***** SUPPLIED RECORDS
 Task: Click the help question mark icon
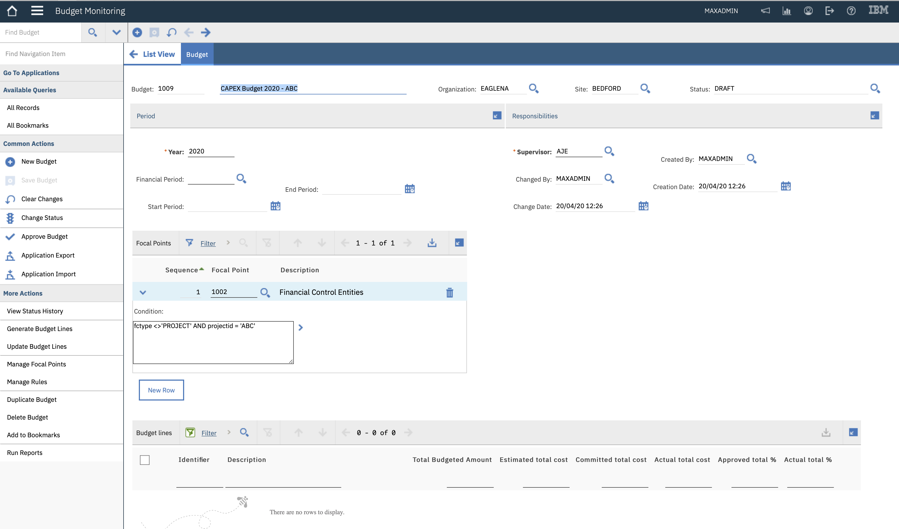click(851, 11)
**********
***** SUPPLIED RECORDS
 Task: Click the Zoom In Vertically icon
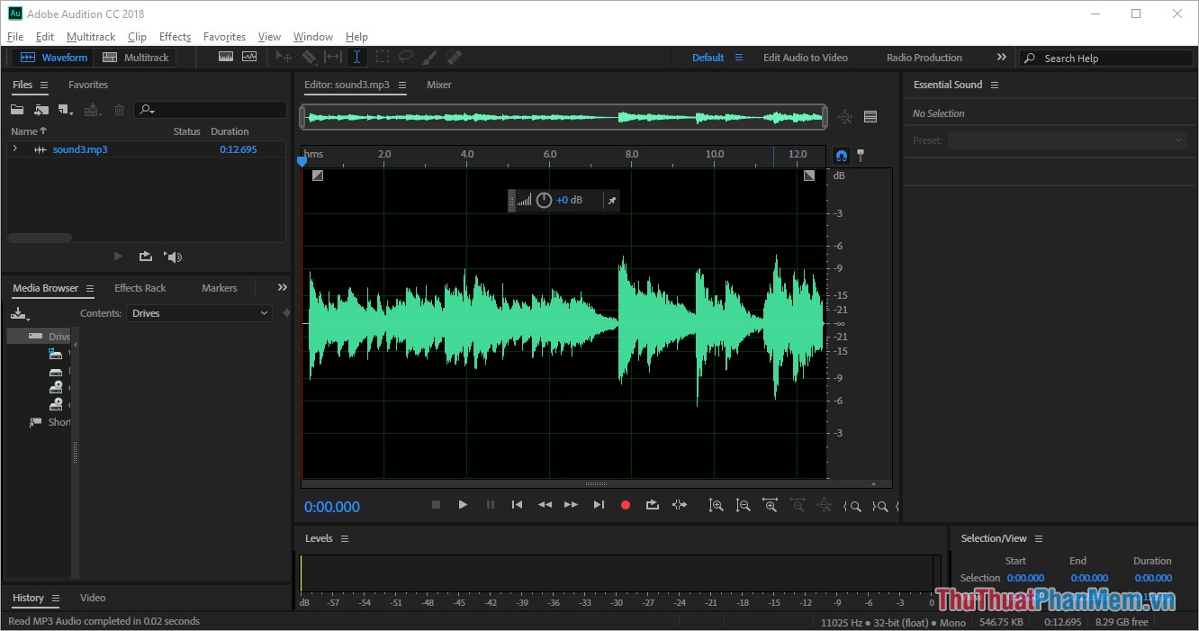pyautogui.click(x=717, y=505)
**********
***** SUPPLIED RECORDS
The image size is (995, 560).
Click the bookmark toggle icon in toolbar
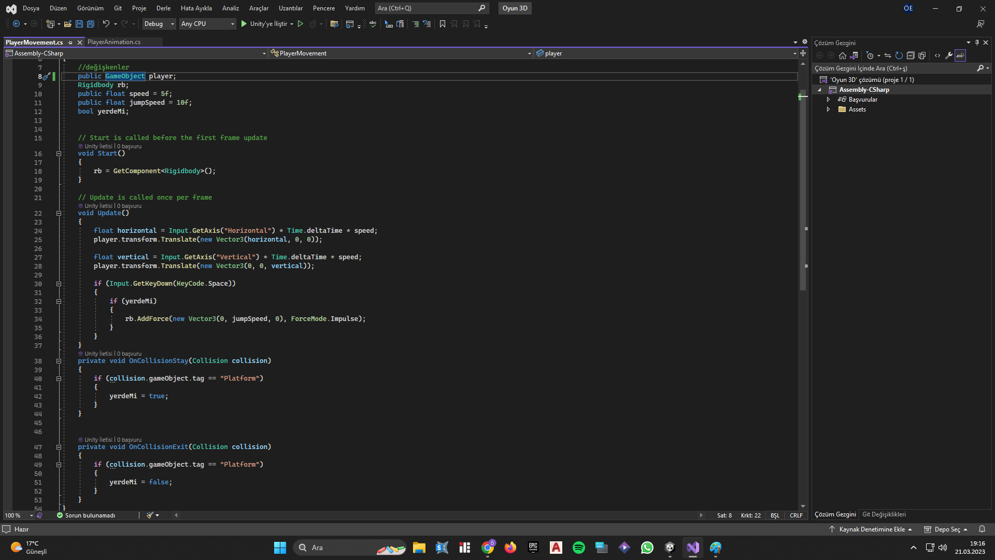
**********
* **EXERCISE INSTRUCTIONS**: Change "toggle" to "switch" in the listing between the lines holding "The image size is (995, 560)." and "Click the bookmark toggle icon in toolbar", inclusive, and write out only those lines with nothing else altered.

* **THE RESULT**:
The image size is (995, 560).
Click the bookmark switch icon in toolbar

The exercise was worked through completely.